→ **Given task**:
Reproduce each of the following records word for word, without changing anything.
----
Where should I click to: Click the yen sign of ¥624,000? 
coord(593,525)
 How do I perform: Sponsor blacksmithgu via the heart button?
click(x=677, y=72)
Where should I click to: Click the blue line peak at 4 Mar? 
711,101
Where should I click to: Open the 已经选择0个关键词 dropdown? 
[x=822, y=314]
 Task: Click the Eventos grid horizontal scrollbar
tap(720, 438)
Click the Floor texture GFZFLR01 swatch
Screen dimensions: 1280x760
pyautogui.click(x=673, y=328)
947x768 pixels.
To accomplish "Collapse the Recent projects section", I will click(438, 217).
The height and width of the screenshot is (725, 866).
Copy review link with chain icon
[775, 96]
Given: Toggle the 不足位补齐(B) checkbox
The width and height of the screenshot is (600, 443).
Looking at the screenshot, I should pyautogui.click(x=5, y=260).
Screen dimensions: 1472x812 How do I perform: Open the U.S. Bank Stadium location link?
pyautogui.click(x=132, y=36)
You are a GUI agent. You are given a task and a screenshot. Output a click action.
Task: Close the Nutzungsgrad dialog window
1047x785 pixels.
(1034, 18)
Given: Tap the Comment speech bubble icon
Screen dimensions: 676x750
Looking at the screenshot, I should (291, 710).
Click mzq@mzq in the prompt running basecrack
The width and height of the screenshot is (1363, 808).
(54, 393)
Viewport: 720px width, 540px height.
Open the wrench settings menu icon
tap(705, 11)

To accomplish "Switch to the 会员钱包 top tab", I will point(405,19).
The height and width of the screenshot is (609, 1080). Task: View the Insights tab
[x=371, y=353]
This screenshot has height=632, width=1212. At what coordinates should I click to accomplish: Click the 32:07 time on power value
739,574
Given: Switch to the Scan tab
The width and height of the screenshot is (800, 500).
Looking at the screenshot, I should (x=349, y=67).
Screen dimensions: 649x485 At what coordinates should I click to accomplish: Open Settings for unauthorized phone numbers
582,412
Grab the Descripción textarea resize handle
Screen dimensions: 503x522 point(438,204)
----
→ **Reply to the task**:
Where should I click to: Click the yen sign of ¥624,000? 
coord(593,525)
 How do I perform: Sponsor blacksmithgu via the heart button?
click(x=677, y=72)
Where should I click to: Click the blue line peak at 4 Mar? 
711,101
Where should I click to: Open the 已经选择0个关键词 dropdown? 
[x=822, y=314]
 Task: Click the Eventos grid horizontal scrollbar
tap(720, 438)
Click the Floor texture GFZFLR01 swatch
Screen dimensions: 1280x760
pyautogui.click(x=673, y=328)
947x768 pixels.
To accomplish "Collapse the Recent projects section", I will click(438, 217).
The height and width of the screenshot is (725, 866).
Copy review link with chain icon
[775, 96]
Given: Toggle the 不足位补齐(B) checkbox
The width and height of the screenshot is (600, 443).
Looking at the screenshot, I should pyautogui.click(x=5, y=260).
Screen dimensions: 1472x812 How do I perform: Open the U.S. Bank Stadium location link?
pyautogui.click(x=132, y=36)
You are a GUI agent. You are given a task and a screenshot. Output a click action.
Task: Close the Nutzungsgrad dialog window
1047x785 pixels.
(1034, 18)
Given: Tap the Comment speech bubble icon
Screen dimensions: 676x750
Looking at the screenshot, I should (291, 710).
Click mzq@mzq in the prompt running basecrack
The width and height of the screenshot is (1363, 808).
(54, 393)
Viewport: 720px width, 540px height.
Open the wrench settings menu icon
tap(705, 11)

To accomplish "Switch to the 会员钱包 top tab", I will point(405,19).
The height and width of the screenshot is (609, 1080). Task: View the Insights tab
[x=371, y=353]
This screenshot has height=632, width=1212. At what coordinates should I click to accomplish: Click the 32:07 time on power value
739,574
Given: Switch to the Scan tab
The width and height of the screenshot is (800, 500).
Looking at the screenshot, I should (x=349, y=67).
Screen dimensions: 649x485 At what coordinates should I click to accomplish: Open Settings for unauthorized phone numbers
582,412
Grab the Descripción textarea resize handle
Screen dimensions: 503x522 point(438,204)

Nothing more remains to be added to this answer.